WHAT YOU WILL DO
Up to and including the final line, retype each line of the records below, starting with the one that contains "1568x777 pixels.".

(Saved entries)
━━━

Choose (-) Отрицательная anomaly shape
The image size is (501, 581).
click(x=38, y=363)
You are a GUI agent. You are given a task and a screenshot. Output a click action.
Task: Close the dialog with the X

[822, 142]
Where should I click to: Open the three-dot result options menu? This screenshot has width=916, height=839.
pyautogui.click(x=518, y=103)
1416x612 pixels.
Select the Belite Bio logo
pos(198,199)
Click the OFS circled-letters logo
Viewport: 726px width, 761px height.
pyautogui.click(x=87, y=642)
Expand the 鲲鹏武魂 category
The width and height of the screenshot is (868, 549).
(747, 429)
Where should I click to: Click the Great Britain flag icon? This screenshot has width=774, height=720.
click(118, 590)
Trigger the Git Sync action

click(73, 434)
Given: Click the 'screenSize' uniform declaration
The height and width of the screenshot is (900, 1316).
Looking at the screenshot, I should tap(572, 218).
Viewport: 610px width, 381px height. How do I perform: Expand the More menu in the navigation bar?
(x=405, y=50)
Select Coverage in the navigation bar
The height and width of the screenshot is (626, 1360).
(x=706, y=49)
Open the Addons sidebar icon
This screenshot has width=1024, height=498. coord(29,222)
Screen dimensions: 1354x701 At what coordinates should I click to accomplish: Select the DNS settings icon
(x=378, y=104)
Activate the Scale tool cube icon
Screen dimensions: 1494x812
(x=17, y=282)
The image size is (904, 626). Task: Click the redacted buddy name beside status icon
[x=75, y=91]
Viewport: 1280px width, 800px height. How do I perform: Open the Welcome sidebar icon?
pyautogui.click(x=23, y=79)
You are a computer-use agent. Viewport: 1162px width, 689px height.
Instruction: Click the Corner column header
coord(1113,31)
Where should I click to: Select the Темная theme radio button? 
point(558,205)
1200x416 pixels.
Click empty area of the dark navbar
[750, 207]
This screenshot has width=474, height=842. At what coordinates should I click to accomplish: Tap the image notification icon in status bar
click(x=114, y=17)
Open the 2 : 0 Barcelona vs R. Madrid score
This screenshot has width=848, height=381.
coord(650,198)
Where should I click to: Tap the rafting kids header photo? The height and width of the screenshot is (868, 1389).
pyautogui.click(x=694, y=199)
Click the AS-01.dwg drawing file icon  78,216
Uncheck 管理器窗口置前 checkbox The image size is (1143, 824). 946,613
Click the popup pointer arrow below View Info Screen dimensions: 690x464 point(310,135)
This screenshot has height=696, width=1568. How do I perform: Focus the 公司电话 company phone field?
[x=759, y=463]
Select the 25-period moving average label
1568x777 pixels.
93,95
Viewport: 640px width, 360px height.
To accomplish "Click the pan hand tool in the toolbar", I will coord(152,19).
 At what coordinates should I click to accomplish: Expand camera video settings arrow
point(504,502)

━━━

ANSWER SECTION
1568x777 pixels.
93,95
Viewport: 640px width, 360px height.
To accomplish "Click the pan hand tool in the toolbar", I will coord(152,19).
 At what coordinates should I click to accomplish: Expand camera video settings arrow
point(504,502)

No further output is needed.